Text[attach] more [attach:setting="test for evi] trap"]  don't attach] [attach:setting1="more \" and \" more";setting2="and ; more";setting3="and the last = one"].

And this should yield (if we put a print_r in the loop):

$settings=( )
$settings=(
  'setting'=>'test for evi] trap'
)
$settings=(
  'setting1'=>'more \" and \" more',
  'setting2'=>'and ; more',
  'setting3'=>'and the last = one'
)

Right? Any more test cases I haven't thought of?

What if a malicious entity inserts funny characters in the key?
[attach:set]ing="gottcha!"]
Should we just invalidate all of the tag then?
Can the key be named anything, or just "setting\d*"?
And lastly, are both single and double quotes ok for enclosing the setting value?

rhys’s picture

Basically, the idea would be to invalidate any tag which does not meet the regex standards (i.e. completely ignore -- leaving it to be dealt with by the drupal system).

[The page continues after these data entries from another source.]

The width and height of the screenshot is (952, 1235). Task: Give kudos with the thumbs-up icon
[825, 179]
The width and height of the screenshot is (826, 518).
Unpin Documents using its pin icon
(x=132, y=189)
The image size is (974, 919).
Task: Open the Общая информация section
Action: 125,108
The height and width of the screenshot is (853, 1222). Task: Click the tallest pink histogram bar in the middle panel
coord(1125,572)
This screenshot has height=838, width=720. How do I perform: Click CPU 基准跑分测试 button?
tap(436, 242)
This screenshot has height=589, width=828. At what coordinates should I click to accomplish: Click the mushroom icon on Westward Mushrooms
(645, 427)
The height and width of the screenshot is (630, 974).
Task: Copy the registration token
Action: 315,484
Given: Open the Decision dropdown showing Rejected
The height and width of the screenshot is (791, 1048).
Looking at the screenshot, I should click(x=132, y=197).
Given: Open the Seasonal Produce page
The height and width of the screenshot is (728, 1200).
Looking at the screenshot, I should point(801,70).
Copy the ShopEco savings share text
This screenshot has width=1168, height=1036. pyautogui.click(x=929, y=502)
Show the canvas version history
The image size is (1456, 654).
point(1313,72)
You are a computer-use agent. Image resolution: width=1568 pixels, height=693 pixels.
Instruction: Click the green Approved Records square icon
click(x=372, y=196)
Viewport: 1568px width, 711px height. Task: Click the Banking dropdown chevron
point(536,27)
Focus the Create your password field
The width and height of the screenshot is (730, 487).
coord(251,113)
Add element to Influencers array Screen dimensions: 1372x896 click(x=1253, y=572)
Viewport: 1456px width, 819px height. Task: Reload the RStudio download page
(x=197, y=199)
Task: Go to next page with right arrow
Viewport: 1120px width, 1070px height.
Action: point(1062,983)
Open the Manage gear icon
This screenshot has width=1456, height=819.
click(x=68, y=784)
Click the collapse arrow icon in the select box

The key can be named anything that is a "\w\d*" sequence.

I wasn't planning on supporting both styles of quotes (since this complicates the regex somewhat unnecessarily) - only the double quotes. If you can think of a reason, and a simple way to make it function, then feel free to add it. (Since I'll then try to update the general media filter to become somewhat closer in style).

rhys’s picture

Status: Needs work » Fixed

I've changed it so that the regex doesn't used the (?<> specifier... This should now function with PHP4.
I'll do the same with the media filter also, as it has the same problem.

Updated in the CVS. Actually quite a few things where added.

Anonymous’s picture

Status: Fixed » Closed (fixed)

Automatically closed -- issue fixed for two weeks with no activity.